A distribution describes how often values appear: for numbers, where most points cluster and how spread out they are; for categories, which labels dominate.
Center and spread
- Mean — average; sensitive to extreme values
- Median — middle value; robust when data are skewed
- Standard deviation — typical distance from the mean
- Quantiles — cut points (25th, 50th, 75th percentiles)
Revenue and session counts are often right-skewed: a few large values pull the mean above the median.
Shapes you will see
- Symmetric — mean ≈ median (e.g. measurement noise)
- Right-skewed — long tail of large values (income, clicks)
- Bimodal — two peaks (two customer segments mixed)
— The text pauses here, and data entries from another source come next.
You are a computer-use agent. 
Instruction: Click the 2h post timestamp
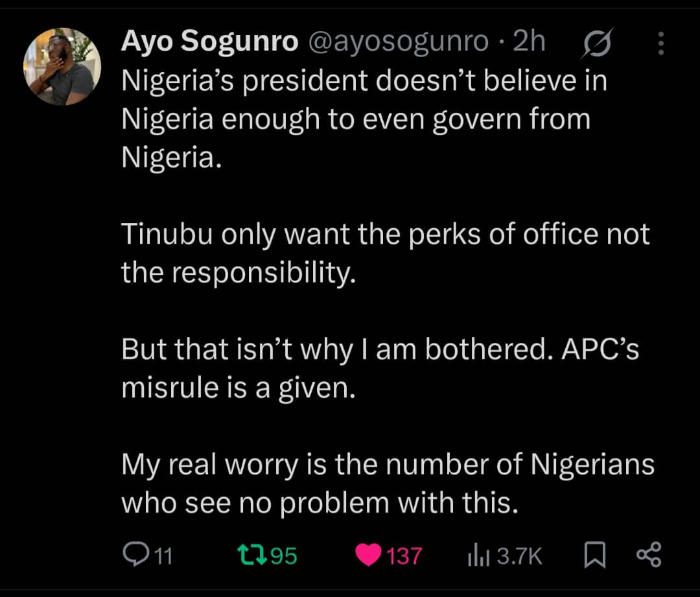point(529,42)
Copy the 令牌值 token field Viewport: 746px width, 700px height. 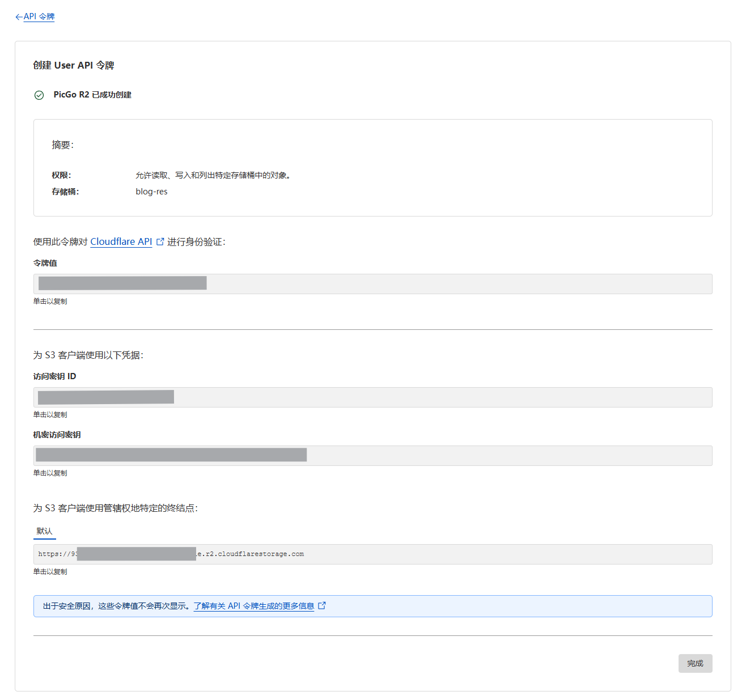(372, 284)
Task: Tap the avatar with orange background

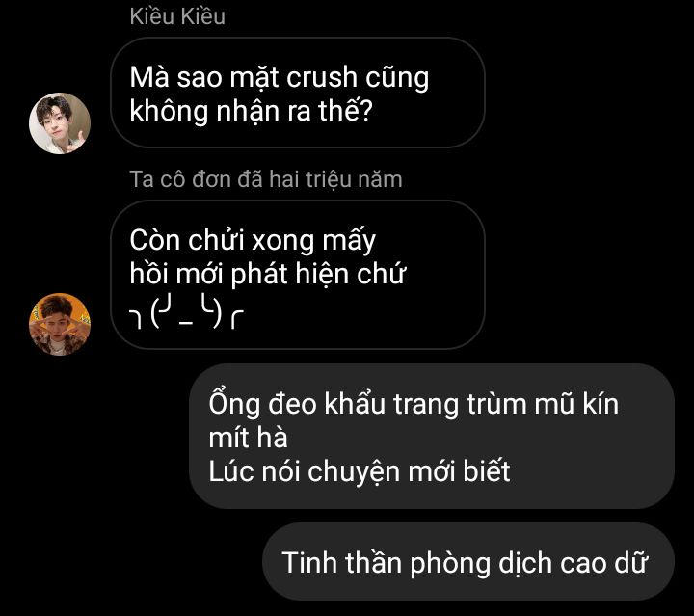Action: [x=60, y=324]
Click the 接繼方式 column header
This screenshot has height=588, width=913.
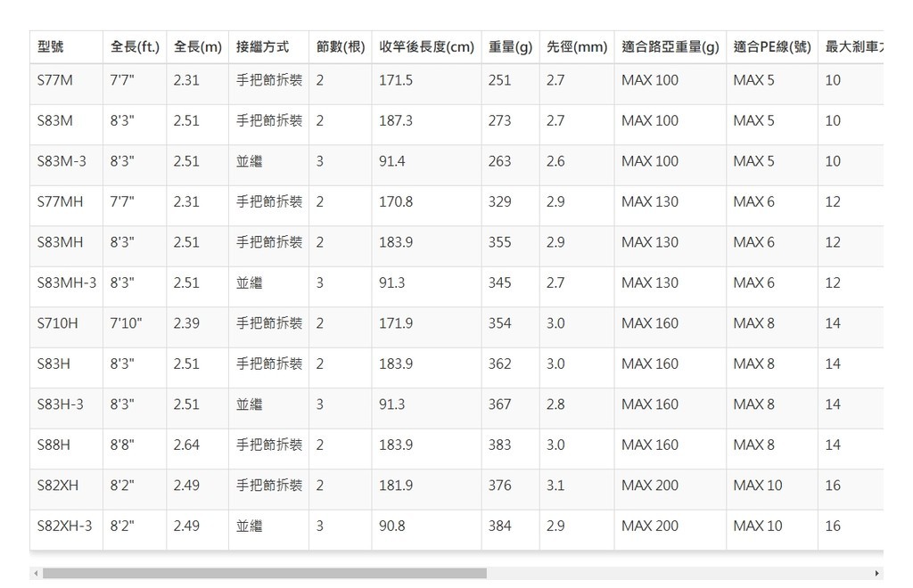point(262,46)
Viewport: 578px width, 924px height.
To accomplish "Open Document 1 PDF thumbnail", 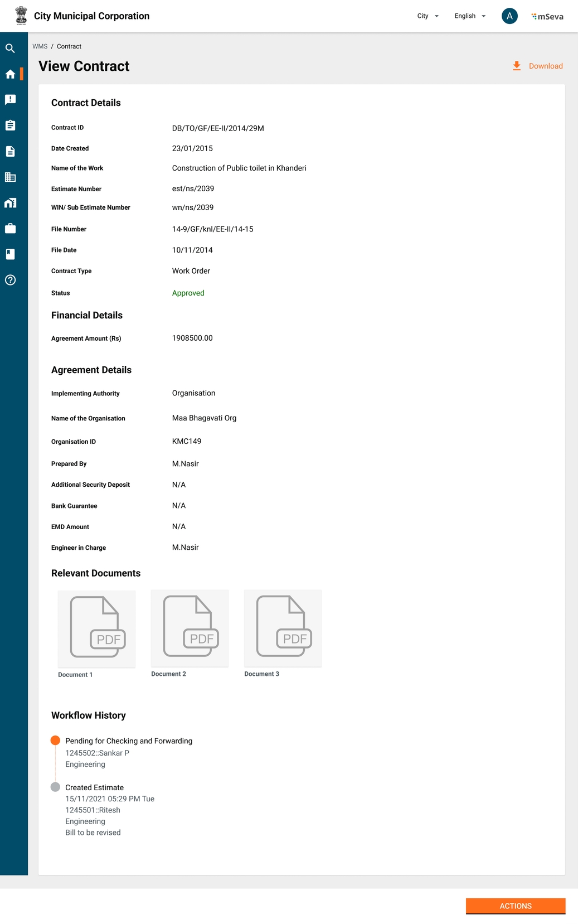I will (x=97, y=628).
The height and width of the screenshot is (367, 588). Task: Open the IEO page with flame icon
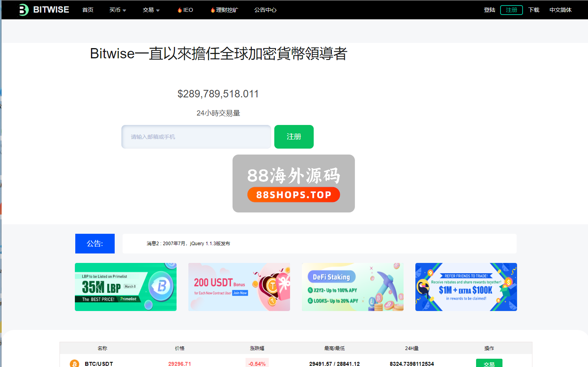click(x=185, y=10)
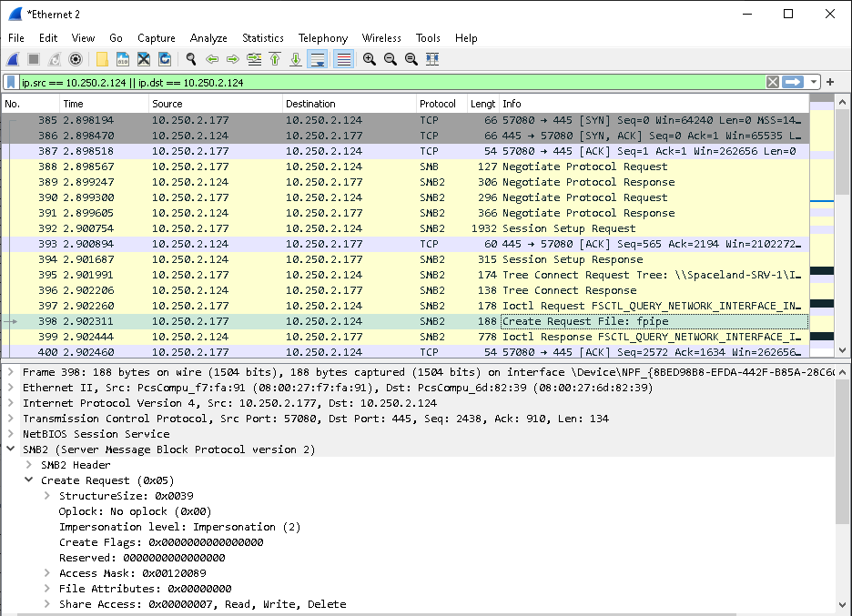852x616 pixels.
Task: Open the capture options dialog
Action: click(76, 59)
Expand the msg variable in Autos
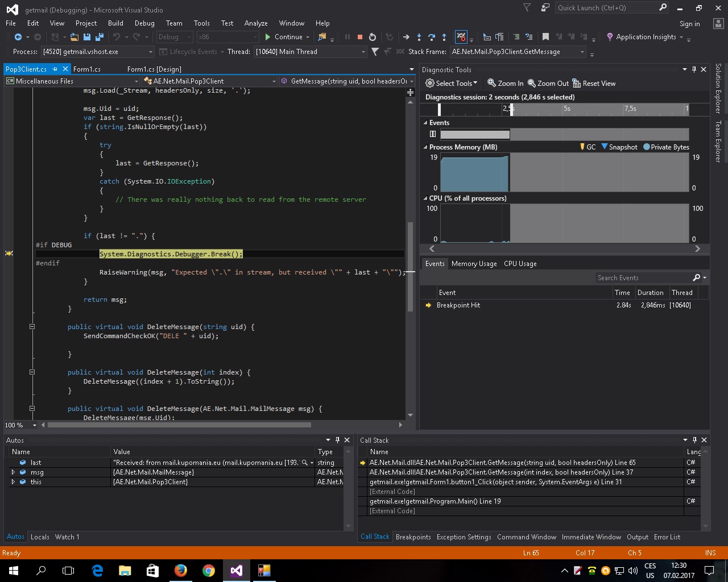The height and width of the screenshot is (582, 728). pos(13,472)
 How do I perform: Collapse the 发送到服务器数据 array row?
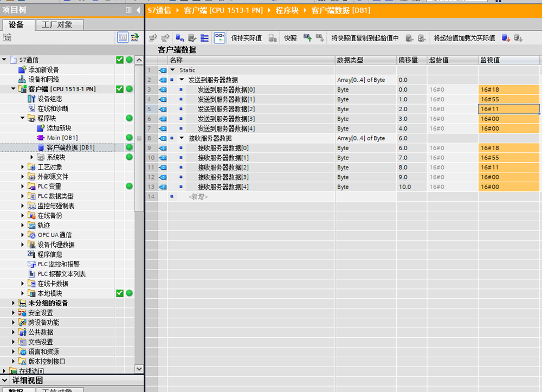[x=182, y=80]
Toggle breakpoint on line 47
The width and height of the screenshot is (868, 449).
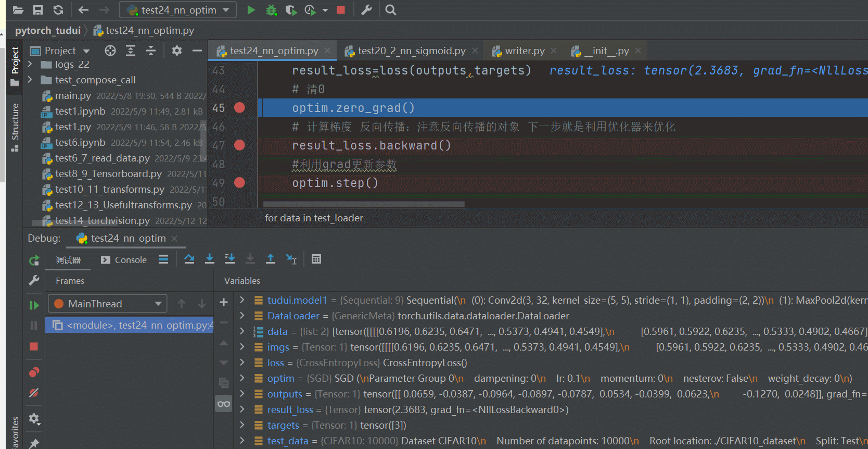click(x=239, y=145)
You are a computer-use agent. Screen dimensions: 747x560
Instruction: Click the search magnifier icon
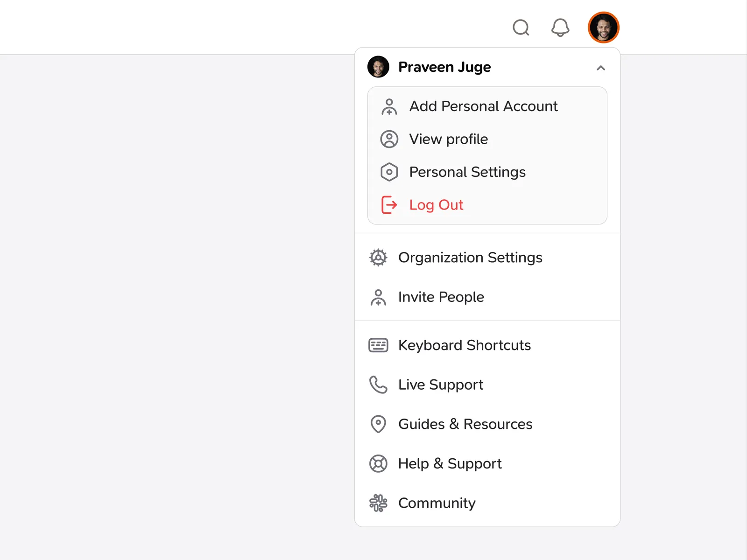coord(521,28)
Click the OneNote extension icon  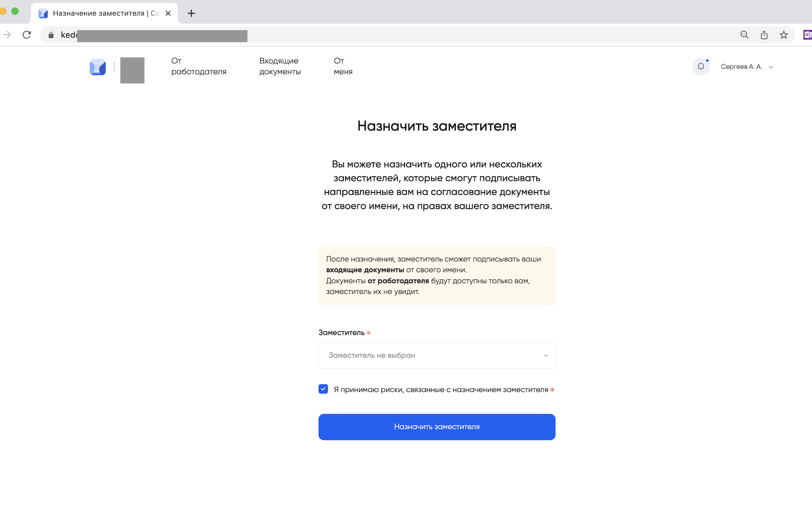[x=807, y=35]
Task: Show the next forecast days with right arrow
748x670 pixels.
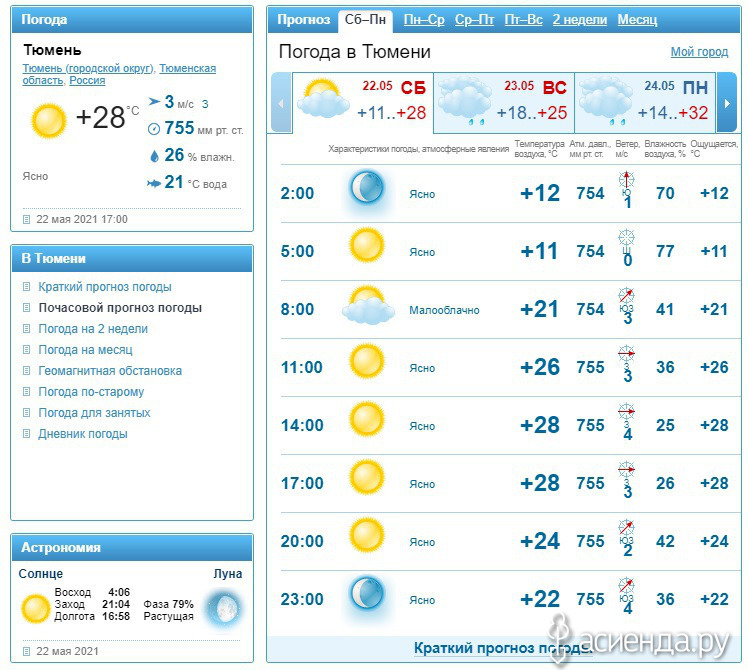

Choosing mean vs median for reporting depends on shape and audience—not habit.
Categorical distributions
Bar charts of counts show category frequency. Watch class imbalance: 99% negatives makes accuracy misleading for fraud detection.
Stdlib preview
import statistics
values = [2, 3, 3, 7, 9, 11, 100]
print('mean:', round(statistics.mean(values), 2))
print('median:', statistics.median(values))Install NumPy locally for histograms and vectorized stats on large arrays.
Important interview questions and answers
- Q: Mean vs median when skewed?
A: Prefer median for skewed money or latency metrics; mean can mislead executives. - Q: What is class imbalance?
A: One label dominates the dataset—models may predict the majority class always.
Self-check
- When is median more informative than mean?
- What does right-skew mean?
- Why does class imbalance affect accuracy?
Tip: Plot histograms locally with matplotlib after this track.
Interview prep
- Skew?
Asymmetric tail—mean pulled toward extreme values.
- Histogram?
Bin counts show shape of numeric variable.